Vuole essere amato da chi non l’ha mai amato, e per questo è disposto a diventare complice di un sistema marcio. Il film lo descrive come il volto più subdolo della corruzione: chi non fa del male per crudeltà, ma per paura di essere escluso.
Durante il climax, Pawbert perde lucidità ed equilibrio emotivo, ma non perde il suo obiettivo: cancellare la verità. È la personificazione di chi partecipa agli insabbiamenti "perché è più facile", "perché fa comodo", "perché così funziona il mondo". Ed è proprio per questo che colpisce così forte.
Al centro di "Zootropolis 2" c’è, ancora una volta, la coppia più improbabile e irresistibile del cinema d’animazione: Judy Hopps e Nick Wilde. I due non potrebbero essere più diversi, eppure il film dimostra ancora una volta che sono proprio le differenze a renderli una squadra imbattibile.
Quando litigano, la città cade a pezzi. Quando collaborano… salvano tutti. Il tema è chiarissimo: l’unità salva, la divisione distrugge.
La città di Zootropolis si è lasciata manipolare da chi usava la paura per ottenere potere, e il film non si limita a raccontarlo: lo mostra.
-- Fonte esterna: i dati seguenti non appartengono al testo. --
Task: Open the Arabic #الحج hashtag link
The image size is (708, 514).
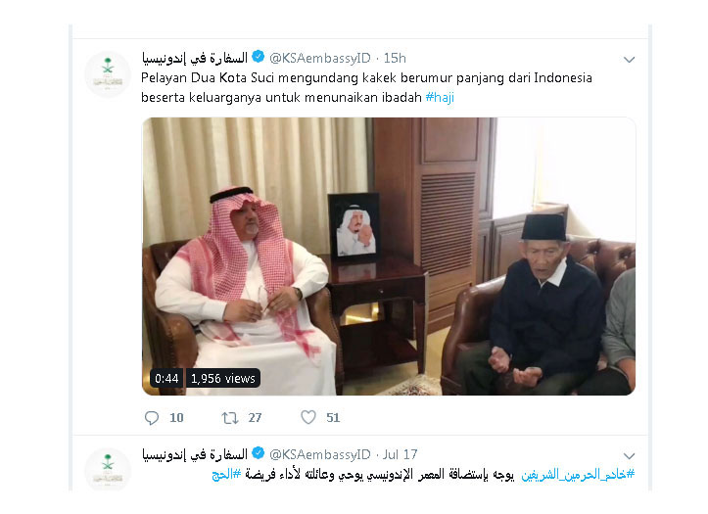Action: pyautogui.click(x=225, y=475)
Il capitano Hoggbottom, per esempio, accusa, diffida, giudica… ma quando le cose diventano serie, si rifiuta di usare la violenza e finisce per aiutare Judy.
È un altro esempio di come la città sia stata spinta alla diffidenza, ma non abbia perso del tutto la sua bussola morale. Il messaggio è diretto: i sistemi corrotti si reggono sulla paura. E quando la paura crolla, crolla anche chi la usa per governare.
Il film non si ferma al finale: pare proprio che Disney abbia già in cantiere il terzo capitolo sulle avventure della cogniglietta e della volpe e non a caso ha seminato indizi come coriandoli a Carnevale.
Il più evidente è la password sul computer dell’agente Paul: "P@Rt3izFr&BrdZ…". Tradotta: "La parte 3 è reale e anche gli uccelli lo sono". Una trollata meravigliosa da parte degli animatori, che hanno deciso di confermare il terzo film senza confermarlo.
E come se non bastasse, la scena post-crediti mostra una piuma cadere vicino al registratore di Judy… mentre un’ombra vola oltre la finestra. E gli uccelli, finora, non esistono nel mondo di Zootropolis. Non ancora.
L’universo sta per espandersi. Letteralmente.